Desalting of the crude is the first step in refining that has a direct effect on corrosion and fouling. By mixing and washing the crude with water, salts and solids transfer to the water phase which settles out in a tank. An electrostatic field is induced to speed up the separation of oil and water. In this way, inorganic salts that could cause fouling or hydrolyze and form corrosive acids are largely removed. Often, chemicals are added in the form of demulsifiers to break the oil/water emulsion. Also, chemicals such as caustic soda are introduced to neutralize acidic components. Uncontrolled feeding of caustic can, however, have a detrimentaleffect. An excess of caustic can result in the formation of soap due to, for instance, the presence of fatty acids. Soap stabilizes the oil water mixture and obstructs the separation process. Also, too strong a mixing of crude and water can create an emulsion that is very difficult to break. Frequently the crude arrives at the refinery as an emulsion due to the presence of water that had been used to maximize the oil extraction from the oil reservoir, or water might have occurred naturally in the reservoir. It can happen that emulsions are too strong and prove impossible to break. When this is the case a lot of the contaminants end up in downstream processes, which may have serious consequences.
One process parameter that can play a vital role in both neutralizing acids and demulsification, is process pH. Carefully monitoring pH in the desalter water effluent allows for efficient dosing of caustic or acid which may result in significant cost savings. The stability of the oil / water emulsion depends partly on pH. Maintaining the pH of the mixture within a certain range helps the demulsifier chemicals in breaking the emulsion by interacting directly with the water droplets. The speed and quality of the separation process can thus be improved which leads to less water carry-over, which in turn can result in a significant reduction in downstream corrosion and fouling.

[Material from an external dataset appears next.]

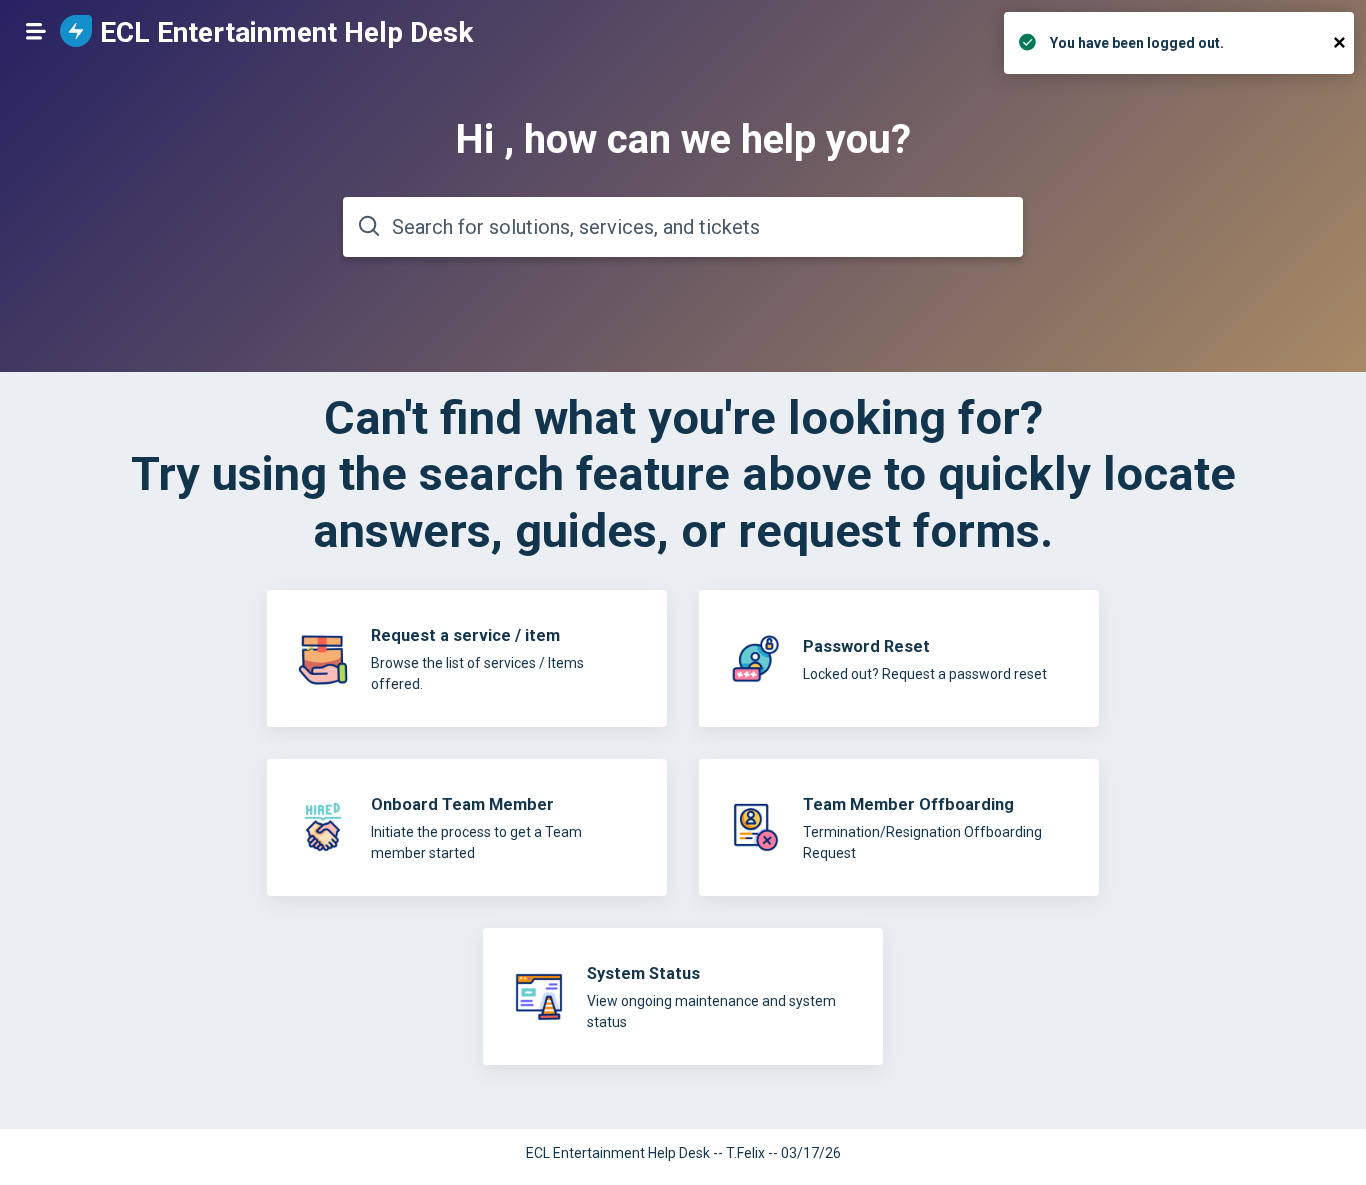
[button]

Despite a good desalting operation, an abundance of corrodents can still appear during downstream processing. A good example of this is the sour water corrosion that occurs in the crude distiller. During the process lots of acid gases are formed of which hydrogen sulfide is notorious. Steam, which is injected into the crude tower to improve the fractionation, condenses in the upper part of the unit. The hydrogen sulfide dissolves in the condensate and forms a weak acid which is known to cause stress corrosion cracking in the top section of the tower and in the overhead condenser. This may lead to frequent retubing of the condenser and in severe cases to replacement of the entire crude tower top.
Although this particular cause of corrosion is well known to refinery operators, counter measures are not always in place. Typically, corrosion inhibitors and lots of neutralizers such as caustic soda or ammonia are injected with the aim of increasing the pH of the sour water. Although this is an obvious response to the problem, the cure can be worse than the disease. The presence of various acid gases and ammonia can result in solid salt depositing from which ammonium bisulfide is one of the main causes of alkaline sour water corrosion. pH levels higher than 7.6 dramatically increase ammonium bisulfide corrosion. By overdosing caustic that level is easily achieved. Hence, as in desalting, the key to corrosion reduction is in accurate pH control. Proper neutralizer dosing through crude distiller overhead condenser boot water pH measurement will not only reduce corrosion but also reduce chemical consumption. Reductions in the use of corrosion inhibitors of more than 15 % have been reported.